Nel 1913 è figura di grande rilievo al Congresso delle suffragette e prenderà la parola sostenendo in toto il movimento allora nascente.
Conclusasi in modo poco edificante la sua esperienza di imprenditrice, Nellie riprende a fare la giornalista.
È inviata sul fronte russo e serbo, per denunciare gli orrori della Prima guerra mondiale. Concluderà infine la sua vicenda terrena nel 1922, all’età di 58 anni.
Cosa aggiungere ancora di un personaggio di così ampia valenza morale e professionale, il quale ha lasciato un’impronta nel giornalismo mondiale? Una donna, candidata a essere modello di femminismo ante litteram, la quale non ha avuto bisogno di alcuno, se non di se stessa, nel suo difficoltoso percorso professionale, fondato solo sul coraggio e sull’intelligenza?
Credo sia doveroso ricordare, a parer mio, che la Bly è stata poco celebrata ai nostri giorni.

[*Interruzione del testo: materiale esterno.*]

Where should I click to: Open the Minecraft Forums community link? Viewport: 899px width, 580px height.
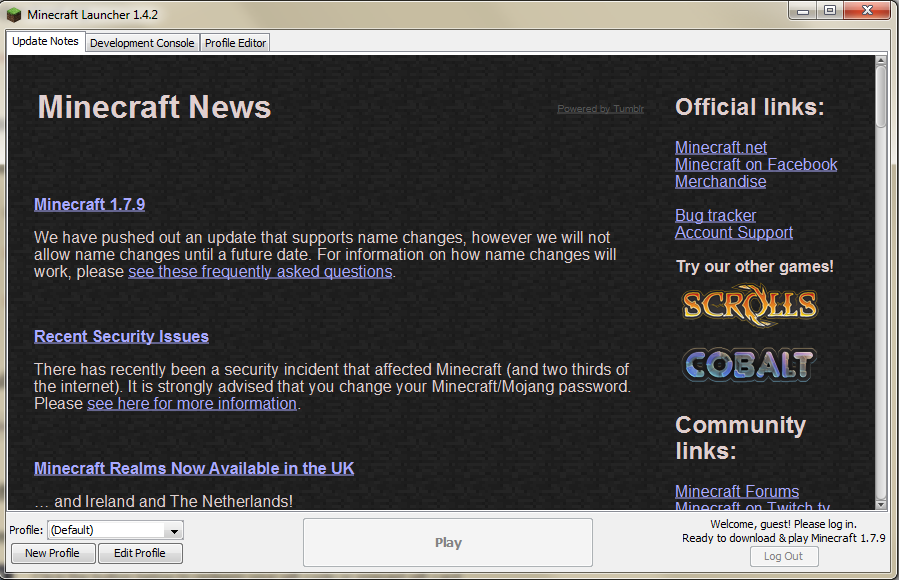tap(736, 491)
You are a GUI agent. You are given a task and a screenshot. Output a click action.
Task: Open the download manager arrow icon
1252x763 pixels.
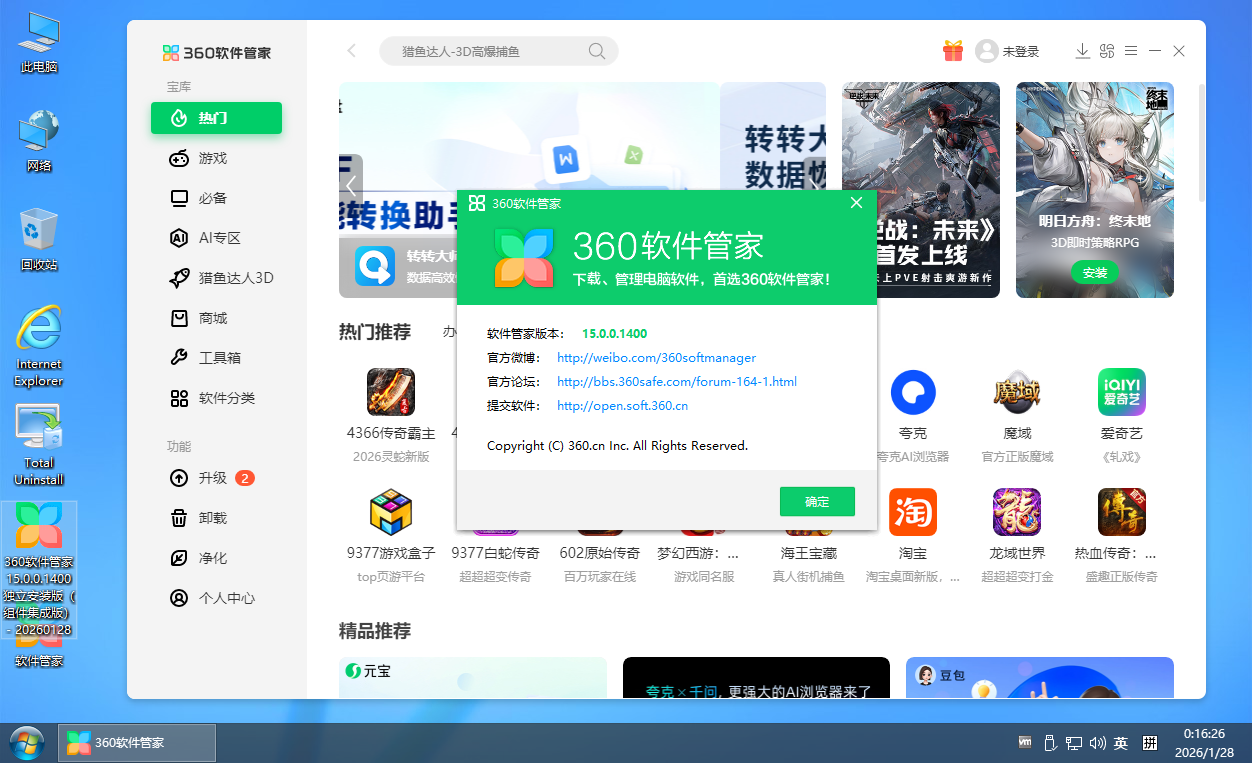coord(1082,51)
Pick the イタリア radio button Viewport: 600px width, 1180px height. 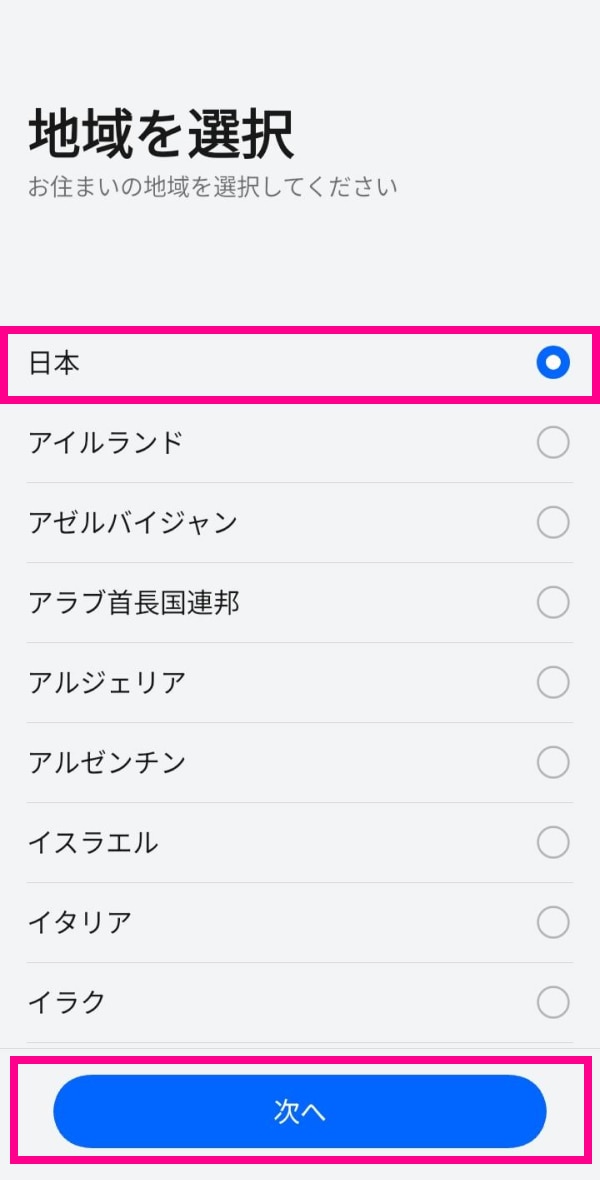tap(553, 922)
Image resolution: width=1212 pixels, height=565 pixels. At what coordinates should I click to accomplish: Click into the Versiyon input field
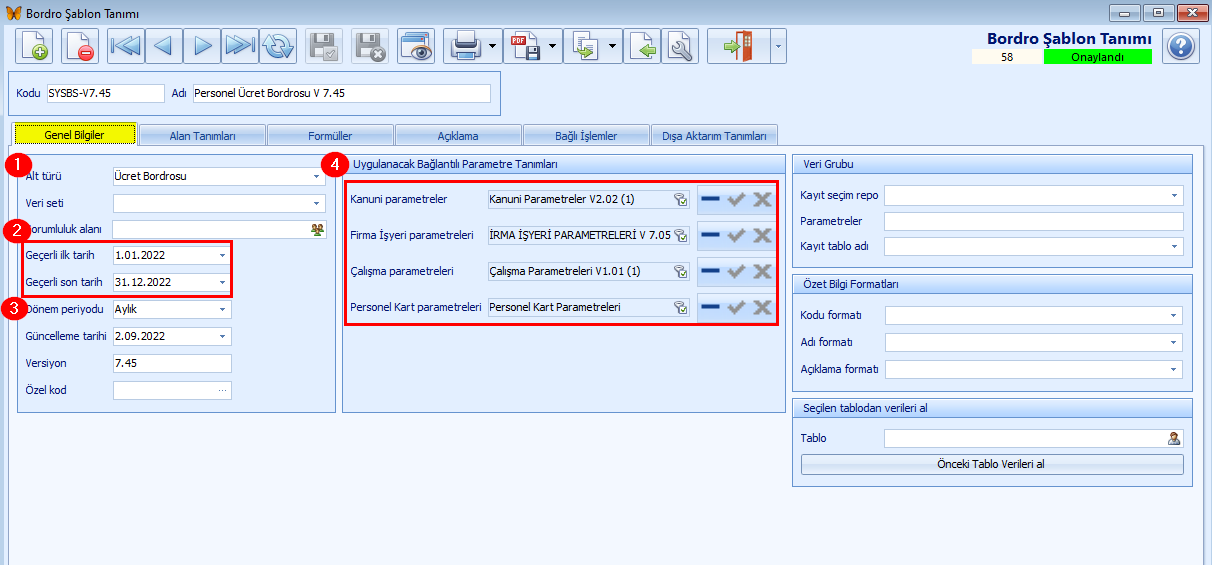[172, 363]
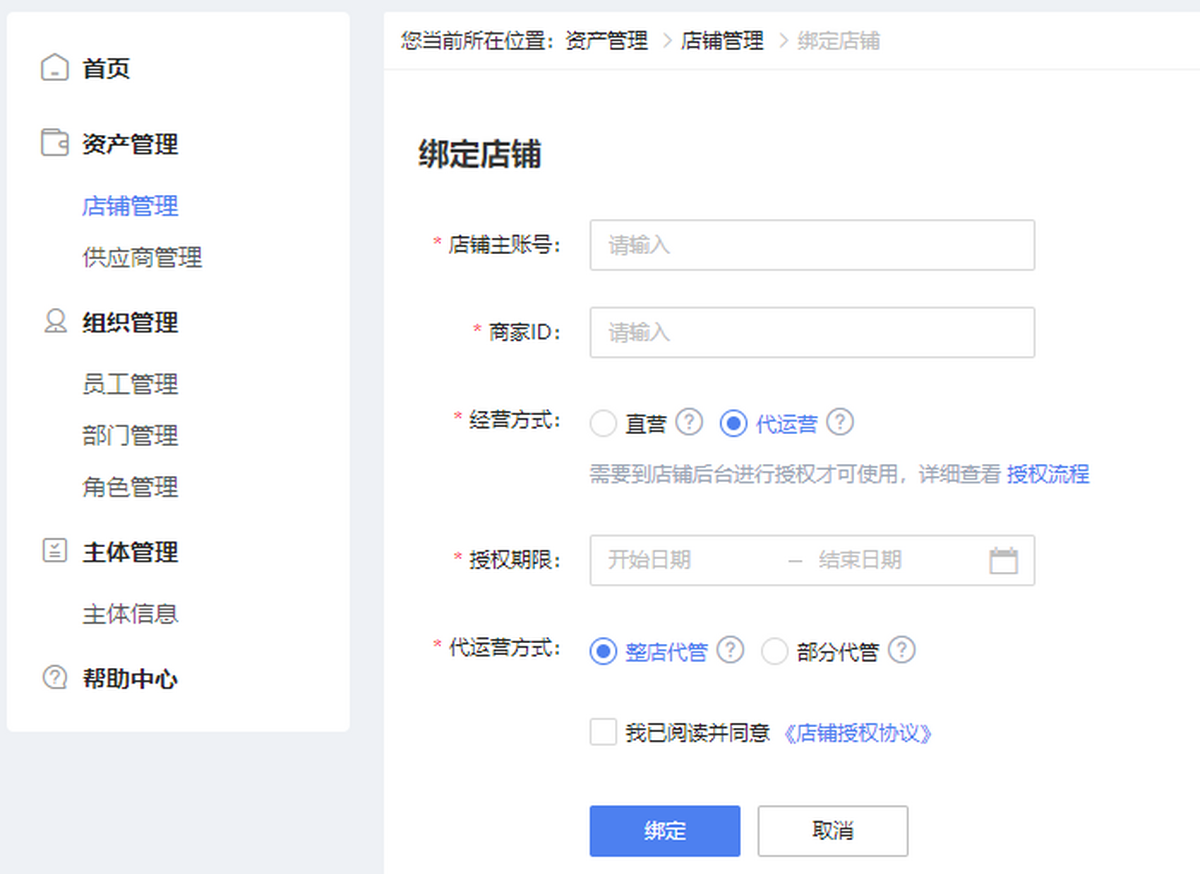Open 店铺管理 in the sidebar
The width and height of the screenshot is (1200, 874).
pyautogui.click(x=131, y=206)
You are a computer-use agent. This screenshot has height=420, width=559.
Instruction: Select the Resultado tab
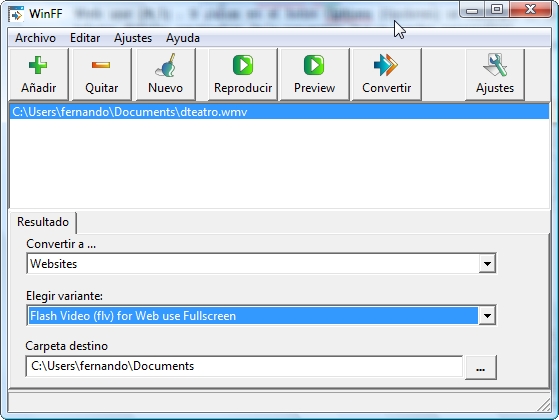tap(43, 222)
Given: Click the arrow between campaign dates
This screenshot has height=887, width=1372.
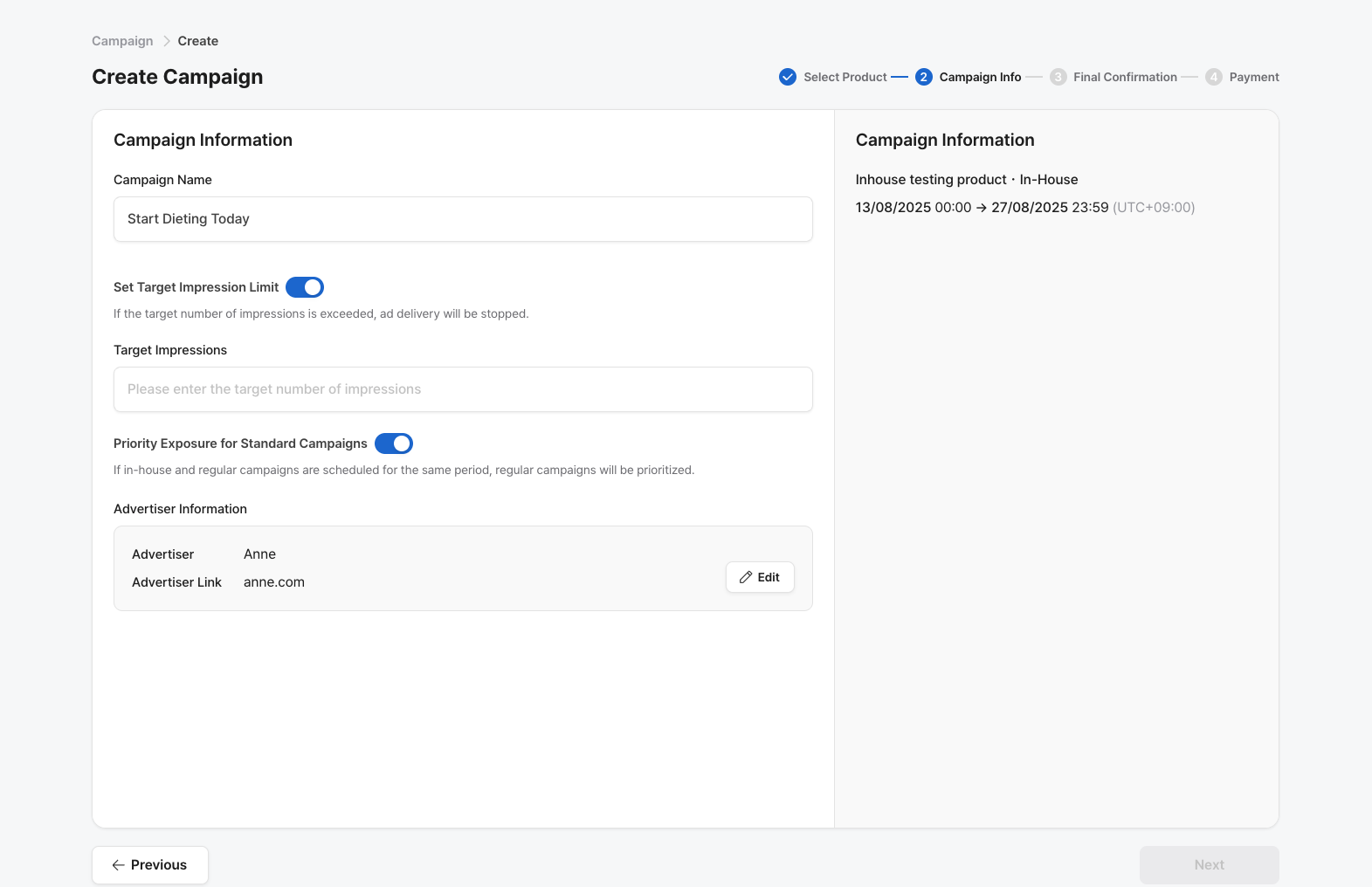Looking at the screenshot, I should (x=982, y=208).
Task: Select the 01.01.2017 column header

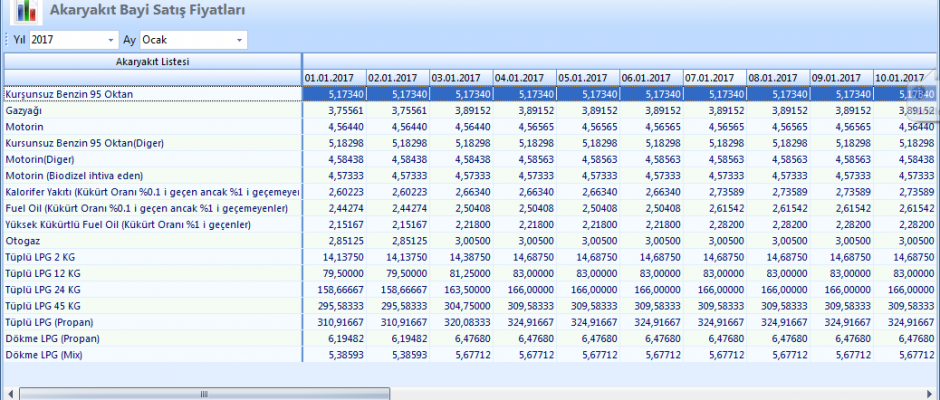Action: pyautogui.click(x=333, y=77)
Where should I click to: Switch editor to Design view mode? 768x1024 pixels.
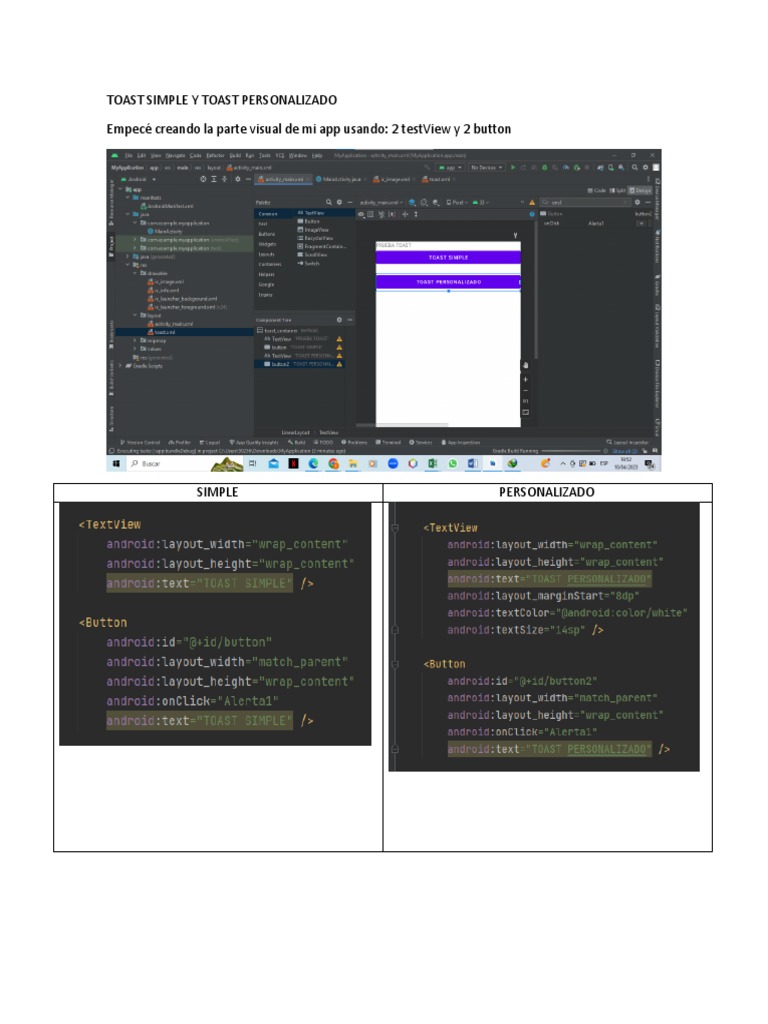(x=640, y=190)
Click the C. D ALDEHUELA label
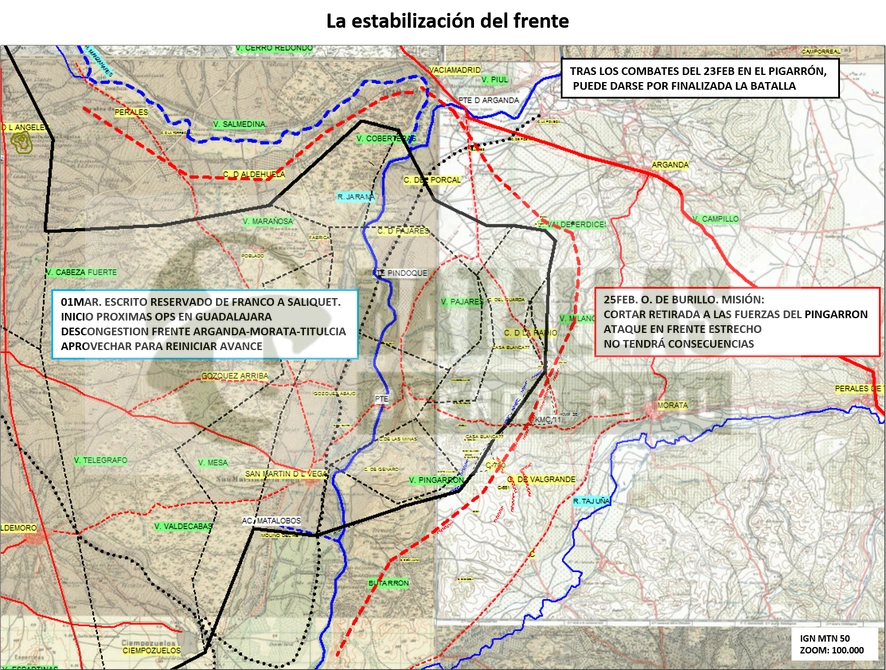The width and height of the screenshot is (886, 670). click(x=254, y=175)
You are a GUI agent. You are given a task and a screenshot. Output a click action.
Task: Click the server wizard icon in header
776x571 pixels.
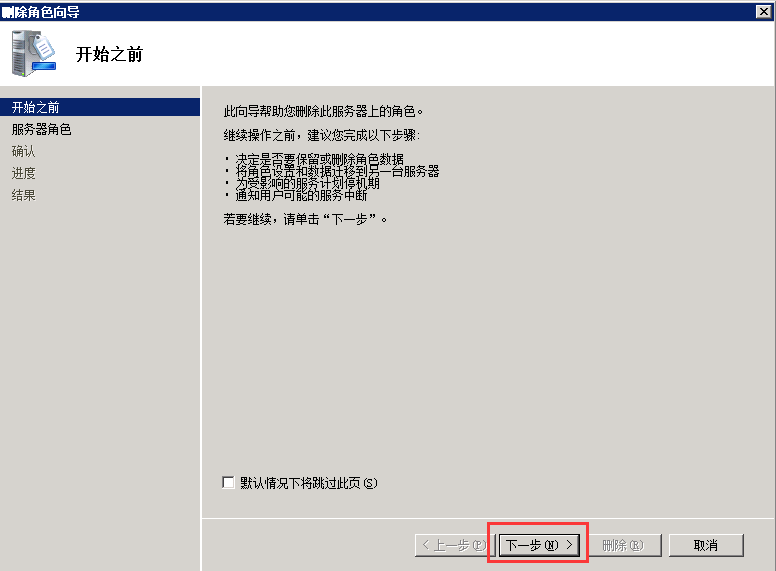34,53
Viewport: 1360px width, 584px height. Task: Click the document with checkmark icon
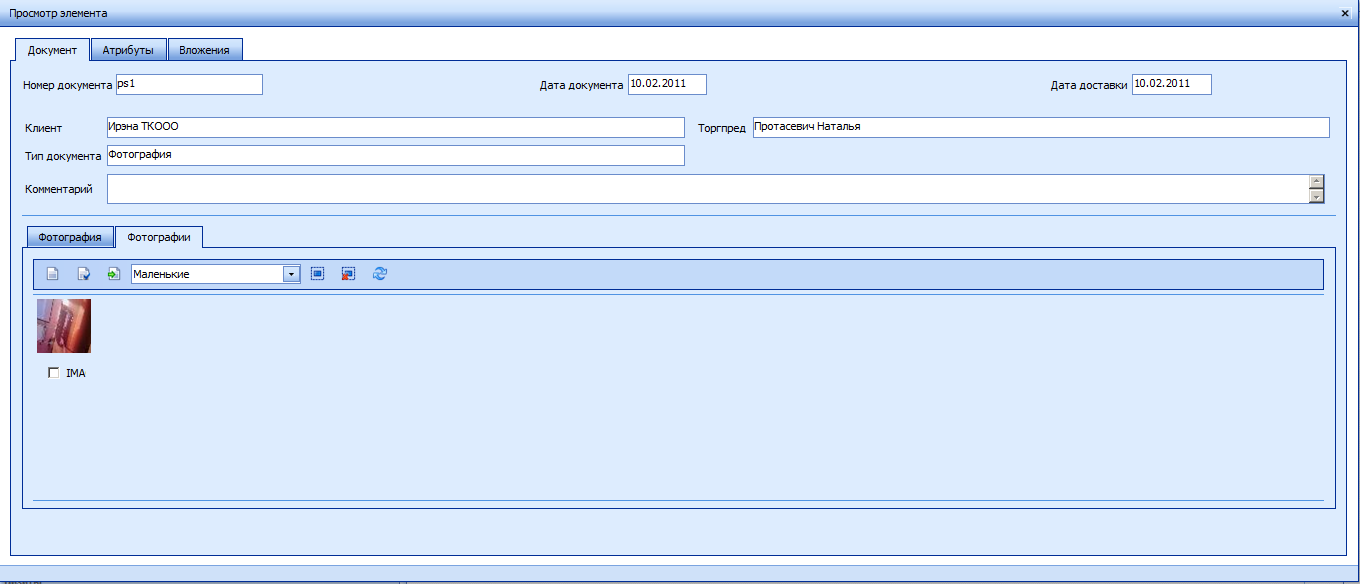tap(84, 274)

E, che alle gesta di questa donna, la quale ha fatto della sua vita un vessillo da sbandierare, raccontando di un mondo ingiusto con l’intento di migliorarlo almeno un po’, andava data maggior risonanza.
Sebbene, nel 1998 sia stata inserita nel National Women’s Hall of Fame, istituzione statunitense il cui obiettivo è dare rilievo a personaggi che si sono distinte nel campo delle arti o cultura.
Dopo aver raccontato della Bly in maniera oggettiva, mi sento in dovere di offrire un mio modesto parere su di una persona che tanto ha fatto per il mondo del giornalismo.
Mi piace definirla come una donna vissuta al di fuori degli schemi consueti, quelli che appartenevano a un tempo in cui il genere femminile era relegato soprattutto ad accudire il focolare domestico.
Non una donna “normale” certamente, anche se è cosa difficile definire il concetto di normalità.
Forse, nella Bly, c’era forse quel pizzico di follia che appartiene alle persone autentiche, oppure a quelle con un’apertura mentale che le fa osare, andare oltre a quelle che sono le convenzioni di un’epoca in cui si considerava scandaloso che una donna praticasse un mestiere considerato appannaggio dei soli uomini. Quindi, persona vera, cui non corrisponde il conformismo quale principio di vita.